La Presse Anarchiste

Une lettre

Mon cher Haussard,
Avant de col­la­bo­rer, j’au­rais vou­lu obte­nir plus ample infor­ma­tion sur le pro­gramme que le nou­veau jour­nal se pro­pose de réaliser.

Va-t-il, dans sa marche vers l’a­ve­nir, user du même com­bus­tible et des mêmes usten­siles qui ont ser­vi depuis si long­temps à tous ses pré­dé­ces­seurs ? Ou va-t-il tacher de moder­ni­ser son arse­nal et de le rendre plus adap­table aux nou­velles condi­tions dans les­quelles la lutte sociale se déve­loppe aujourd’hui ?

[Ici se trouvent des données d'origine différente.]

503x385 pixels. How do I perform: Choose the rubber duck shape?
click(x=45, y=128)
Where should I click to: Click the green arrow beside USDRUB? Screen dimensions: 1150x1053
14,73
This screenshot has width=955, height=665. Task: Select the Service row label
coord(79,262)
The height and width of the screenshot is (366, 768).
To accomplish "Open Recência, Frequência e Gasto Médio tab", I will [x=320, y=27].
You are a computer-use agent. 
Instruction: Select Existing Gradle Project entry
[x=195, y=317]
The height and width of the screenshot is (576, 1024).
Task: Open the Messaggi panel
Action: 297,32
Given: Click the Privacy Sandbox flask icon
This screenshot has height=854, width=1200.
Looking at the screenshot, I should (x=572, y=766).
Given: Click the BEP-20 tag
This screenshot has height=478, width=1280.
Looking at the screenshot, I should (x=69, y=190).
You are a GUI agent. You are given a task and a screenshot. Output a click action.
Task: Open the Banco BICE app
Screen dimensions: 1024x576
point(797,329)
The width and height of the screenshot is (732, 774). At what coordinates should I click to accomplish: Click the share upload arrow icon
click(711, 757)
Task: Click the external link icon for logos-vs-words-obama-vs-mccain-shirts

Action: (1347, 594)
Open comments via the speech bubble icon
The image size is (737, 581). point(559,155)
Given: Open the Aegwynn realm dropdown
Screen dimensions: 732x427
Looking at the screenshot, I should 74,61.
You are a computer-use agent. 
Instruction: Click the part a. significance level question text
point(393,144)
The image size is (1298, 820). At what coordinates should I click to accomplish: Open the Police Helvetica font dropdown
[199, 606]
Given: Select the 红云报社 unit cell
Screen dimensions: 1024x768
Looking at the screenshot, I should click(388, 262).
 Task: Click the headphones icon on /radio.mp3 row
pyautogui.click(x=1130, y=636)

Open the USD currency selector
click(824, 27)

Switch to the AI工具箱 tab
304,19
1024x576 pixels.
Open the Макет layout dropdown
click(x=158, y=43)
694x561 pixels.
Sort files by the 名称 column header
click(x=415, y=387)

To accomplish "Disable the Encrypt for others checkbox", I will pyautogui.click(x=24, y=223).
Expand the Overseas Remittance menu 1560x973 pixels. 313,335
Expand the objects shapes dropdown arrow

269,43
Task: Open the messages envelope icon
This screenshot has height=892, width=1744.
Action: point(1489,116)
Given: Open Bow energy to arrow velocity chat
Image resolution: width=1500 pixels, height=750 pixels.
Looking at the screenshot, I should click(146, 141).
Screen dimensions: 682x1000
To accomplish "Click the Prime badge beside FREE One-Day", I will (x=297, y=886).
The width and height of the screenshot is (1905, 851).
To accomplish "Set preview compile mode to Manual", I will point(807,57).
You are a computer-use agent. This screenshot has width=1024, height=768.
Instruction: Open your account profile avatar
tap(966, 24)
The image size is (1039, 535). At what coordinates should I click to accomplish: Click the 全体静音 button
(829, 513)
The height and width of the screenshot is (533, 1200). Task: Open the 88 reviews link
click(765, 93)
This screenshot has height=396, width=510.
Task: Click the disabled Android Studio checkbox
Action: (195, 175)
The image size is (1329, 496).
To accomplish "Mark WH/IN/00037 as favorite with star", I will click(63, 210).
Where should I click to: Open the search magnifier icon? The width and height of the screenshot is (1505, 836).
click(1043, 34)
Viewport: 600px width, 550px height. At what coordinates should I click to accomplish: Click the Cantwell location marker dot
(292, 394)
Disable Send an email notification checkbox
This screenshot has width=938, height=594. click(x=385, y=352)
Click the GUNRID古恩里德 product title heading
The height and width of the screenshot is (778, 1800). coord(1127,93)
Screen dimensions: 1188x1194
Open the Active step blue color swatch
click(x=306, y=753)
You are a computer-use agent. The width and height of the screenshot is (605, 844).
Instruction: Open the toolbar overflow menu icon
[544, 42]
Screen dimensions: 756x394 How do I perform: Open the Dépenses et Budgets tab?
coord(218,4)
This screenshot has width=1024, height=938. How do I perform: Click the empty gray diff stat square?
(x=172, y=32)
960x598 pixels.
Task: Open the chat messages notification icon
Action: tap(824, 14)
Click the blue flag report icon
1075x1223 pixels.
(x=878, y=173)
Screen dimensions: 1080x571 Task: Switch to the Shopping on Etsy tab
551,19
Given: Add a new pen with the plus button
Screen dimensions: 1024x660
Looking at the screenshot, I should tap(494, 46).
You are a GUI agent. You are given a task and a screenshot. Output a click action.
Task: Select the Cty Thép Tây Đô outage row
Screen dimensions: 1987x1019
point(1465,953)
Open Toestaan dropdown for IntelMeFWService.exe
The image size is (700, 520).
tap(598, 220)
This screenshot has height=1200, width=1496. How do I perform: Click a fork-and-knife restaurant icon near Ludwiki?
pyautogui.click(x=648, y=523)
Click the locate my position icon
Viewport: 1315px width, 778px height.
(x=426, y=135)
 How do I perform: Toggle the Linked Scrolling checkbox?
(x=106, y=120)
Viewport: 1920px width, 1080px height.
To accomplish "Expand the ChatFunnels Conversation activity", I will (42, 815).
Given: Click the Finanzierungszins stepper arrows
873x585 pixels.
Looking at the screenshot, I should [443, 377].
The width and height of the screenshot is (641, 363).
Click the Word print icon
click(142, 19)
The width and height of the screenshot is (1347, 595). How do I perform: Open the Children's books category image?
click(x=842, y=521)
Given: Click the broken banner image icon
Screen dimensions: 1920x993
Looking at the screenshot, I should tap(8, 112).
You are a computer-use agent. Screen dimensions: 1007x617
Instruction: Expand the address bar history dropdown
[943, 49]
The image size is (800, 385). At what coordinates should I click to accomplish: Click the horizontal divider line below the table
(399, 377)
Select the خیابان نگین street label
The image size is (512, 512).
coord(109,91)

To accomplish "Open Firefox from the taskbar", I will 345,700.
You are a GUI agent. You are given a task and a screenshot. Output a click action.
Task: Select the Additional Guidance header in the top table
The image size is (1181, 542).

Il me semble que ce que les anar­chistes ont d’urgent à faire, à l’heure actuelle, c’est de ces­ser de jeter de grandes phrases sonores, et de com­men­cer à se rendre compte de la valeur de ces phrases, de leur poids spécifique.

Je vou­drais voir un jour­nal qui, au lieu de répé­ter à tort et à tra­vers, les mots anar­chie, anar­chisme, anar­chiste et les véri­tés axio­ma­tiques qui, toutes véri­tés et toutes axio­ma­tiques qu’elles soient, ne découvrent aux tra­vailleurs qu’un hori­zon au lieu d’une route, s’oc­cu­pe­rait plu­tôt à appro­fon­dir les pro­blèmes de l’a­nar­chisme dans leur appli­ca­tion pratique.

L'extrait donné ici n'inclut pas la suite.